Prominent Chinese artist Yuan Xikun says that during the tumultuous times of the Cultural Revolution, “to escape the meaningless fight between people” he went off and lived in the wilderness like Robinson Crusoe.
Even though he had been selected to stay in the city to paint the portrait of Chairman Mao Zedong, Xikun requested to be sent off to rural Xishungbanna. Life in the wilderness provided fodder for his paintings. In particular an encounter with a tiger at close range had a major impact on him, influencing his art.
His paintings of tigers are many; specially striking is one titled ‘Mountain Gentleman’ of a tiger’s unflinching stare in an Oriental Canvas.
“When I came across it in the forest it became a staring match and then luckily it walked away,” says Xikun, speaking through a translator at a talk he gave Monday night at the National Art Gallery. The new Chinese Ambassador to Maldives Yu Hongyao and Deputy Minister of Tourism, Arts & Culture Mamduh Waheed attended the talk along with Maldivian artists.
The tiger connection
Eleven paintings by Xikun, of tigers in various poses, were on display at the art gallery. One of a small Chinese boy next to a docile tiger lying on its paws is aptly titled ‘Tiger tamed by boy with magic powers.’ The magnificent creature evokes sympathy in the viewer in the painting titled ‘Waiting for home’ a forlorn tiger seen through the bars of its cage.
The tiger is also what has lead Xikun to come to Maldives. Xikun, who is also a world-renowned sculptor, is the United Nations Environment Programme (UNEP)’s Patron for the Environment and Arts. UNEP uses Xikun’s sculptures for its environmental Champions of the Earth trophies – one of which was received by President Mohamed Nasheed.
A keen environmentalist, Xikun says it was inspiring to see the President doing something about carbon emissions.
A tall striking figure, Xikun took the attendees through his work via a power point presentation while talking animatedly in Chinese.
“You might ask why bring paintings of tigers to an Oceanic country. The thing is sharks share a similar destiny to tigers in the environment.” Xikun regularly uses his art to highlight threats to the environment and remind the viewers that the Earth’s resources are finite.
A miniature of his famous sculpture, ‘Urgency of the polar region’ was also on display. The sculpture of a mother polar bear balancing a top an iceberg with its two young cubs clinging to its side highlights the dangers of the melting icebergs.
“Religion and art are all connected to nature, this earth and its biodiversity is not an inheritance of our forefathers but is borrowed from our offspring,” said Xikun, and reiterated his call “for all human beings to achieve supreme kindness and to live in harmony with nature.”
Xikun says it is in recent years environmental awareness has become such a large part of his philosophy infusing his work.

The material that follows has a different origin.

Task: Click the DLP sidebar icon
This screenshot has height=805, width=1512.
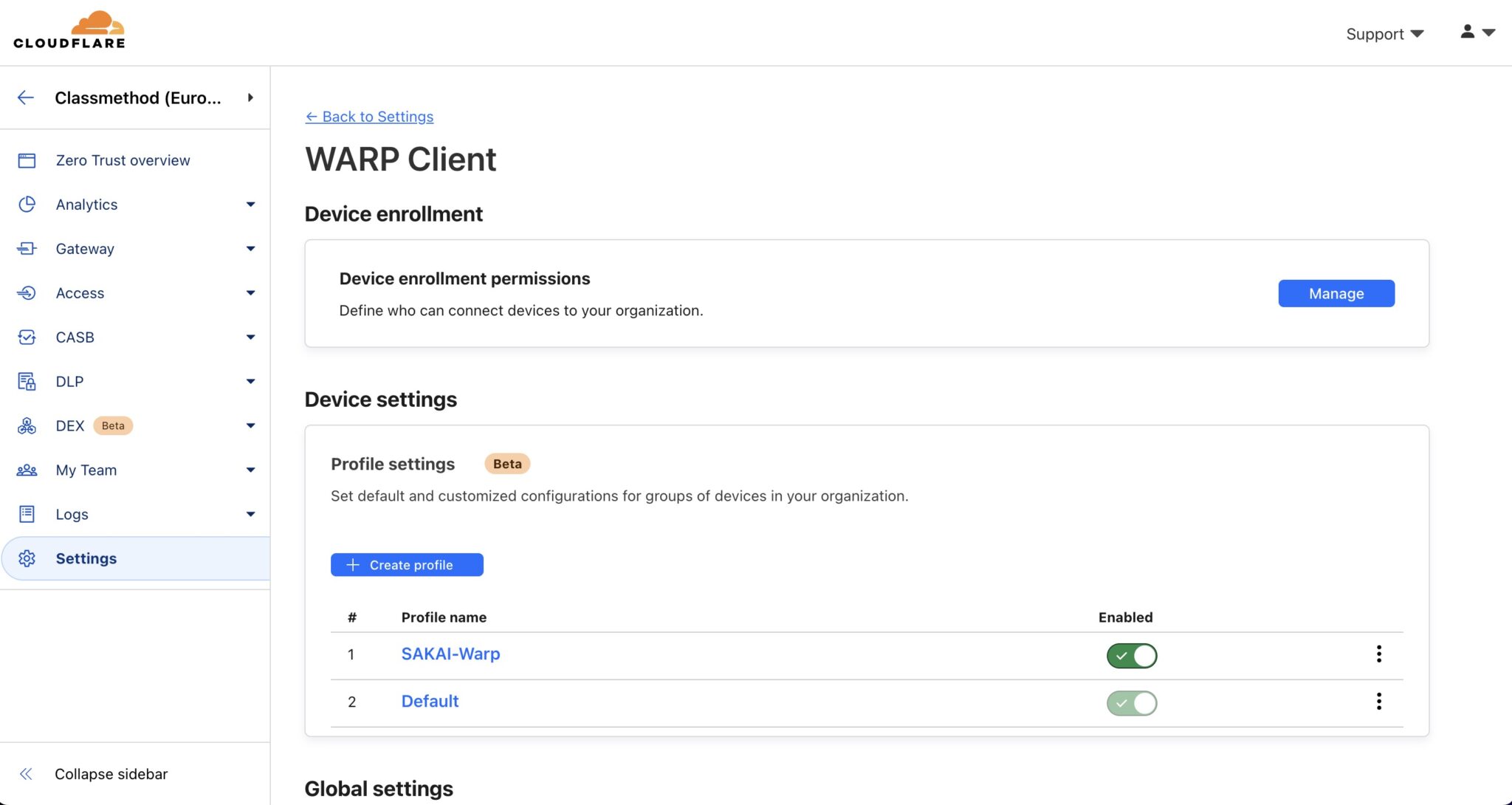Action: (x=27, y=382)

Though his interest in painting ink wash portrait of foreign dignitaries and leaders had also earned him the title of ‘portrait diplomat’. So far he has painted over 152 portraits including that of Nelson Mandela.

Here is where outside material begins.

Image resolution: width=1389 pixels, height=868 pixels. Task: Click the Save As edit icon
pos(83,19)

His sculptures have often been presented as national gifts by the Chinese government to other countries. Notable among them is a gift to America, the sculpture of former president Abraham Lincoln, titled ‘Before the Decisive Battle-Lincoln.’
He has also produced sculptures of Einstein and Gandhi, along with 158 world leaders in politics and arts. Xikun is also the founder and curator of the first private museum in China, the Jin Tai Art Museum in Beijing.
A firm believer of cultural exchange, Xikun says “we are all live under one common sky and we will all face the environmental crisis, so I hope one day there is a mass movement for environmental protection.”
Xikun is gifting the three miniature sculptures he brought to Maldives. Among them is one titled ‘Sky patch.’ After the talk he explained that the sculpture of a woman carrying a rectangle block in her outstretched arms had originated from a Chinese myth about a goddess that blocks a hole in the earth.
“This is relevant to today’s times because we have a desire to do something about the environmental problems we face.” The other sculpture is that of Napoleon holding on to St Helena.
Plans are on to collect sand from five continents and water from the two Arctic Poles to do a giant sculpture of ‘Sky patch.’
Xikun will meet the President on on Wednesday, to discuss the project and gift the sculptures. Xikun extended an invitation to everyone to “come for the sand collection, to be part of the sculpture project.”